[Problem]: Gather every line from the entries below that includes "agent".

Start of Material provided

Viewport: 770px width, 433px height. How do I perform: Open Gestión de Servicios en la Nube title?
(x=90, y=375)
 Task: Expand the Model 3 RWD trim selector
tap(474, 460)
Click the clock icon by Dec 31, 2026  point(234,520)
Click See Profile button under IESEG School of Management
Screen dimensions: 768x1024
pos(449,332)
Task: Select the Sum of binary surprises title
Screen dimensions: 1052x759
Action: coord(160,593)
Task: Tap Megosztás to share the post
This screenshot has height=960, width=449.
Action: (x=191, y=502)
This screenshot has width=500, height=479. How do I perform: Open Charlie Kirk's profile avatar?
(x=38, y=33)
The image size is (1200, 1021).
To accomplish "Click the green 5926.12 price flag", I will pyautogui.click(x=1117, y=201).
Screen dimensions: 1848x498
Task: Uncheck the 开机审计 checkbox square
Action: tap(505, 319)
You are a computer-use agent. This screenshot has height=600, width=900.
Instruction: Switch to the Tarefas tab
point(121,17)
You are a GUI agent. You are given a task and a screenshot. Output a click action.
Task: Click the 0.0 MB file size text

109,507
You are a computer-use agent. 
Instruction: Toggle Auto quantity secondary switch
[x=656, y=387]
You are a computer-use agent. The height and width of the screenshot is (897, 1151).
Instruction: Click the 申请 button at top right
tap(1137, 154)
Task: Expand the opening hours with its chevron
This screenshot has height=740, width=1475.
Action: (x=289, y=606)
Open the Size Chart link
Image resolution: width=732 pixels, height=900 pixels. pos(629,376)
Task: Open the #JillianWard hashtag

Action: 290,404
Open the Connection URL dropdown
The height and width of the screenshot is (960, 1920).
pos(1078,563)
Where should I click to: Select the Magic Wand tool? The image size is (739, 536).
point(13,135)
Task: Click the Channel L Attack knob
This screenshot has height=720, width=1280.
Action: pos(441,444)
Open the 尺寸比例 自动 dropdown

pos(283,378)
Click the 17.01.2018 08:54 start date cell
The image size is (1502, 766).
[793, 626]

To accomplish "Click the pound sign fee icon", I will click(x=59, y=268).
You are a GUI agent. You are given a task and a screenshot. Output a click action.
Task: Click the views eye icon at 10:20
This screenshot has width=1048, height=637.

End of Material provided

[Response to the exercise]:
You are a computer-use agent. This screenshot has height=600, width=900.
You are a GUI agent. You are given a task and a screenshot. Output a click action.
You are a computer-use agent. 
You are a computer-use agent. The height and width of the screenshot is (897, 1151).
You are a GUI agent. You are given a task and a screenshot. Output a click action.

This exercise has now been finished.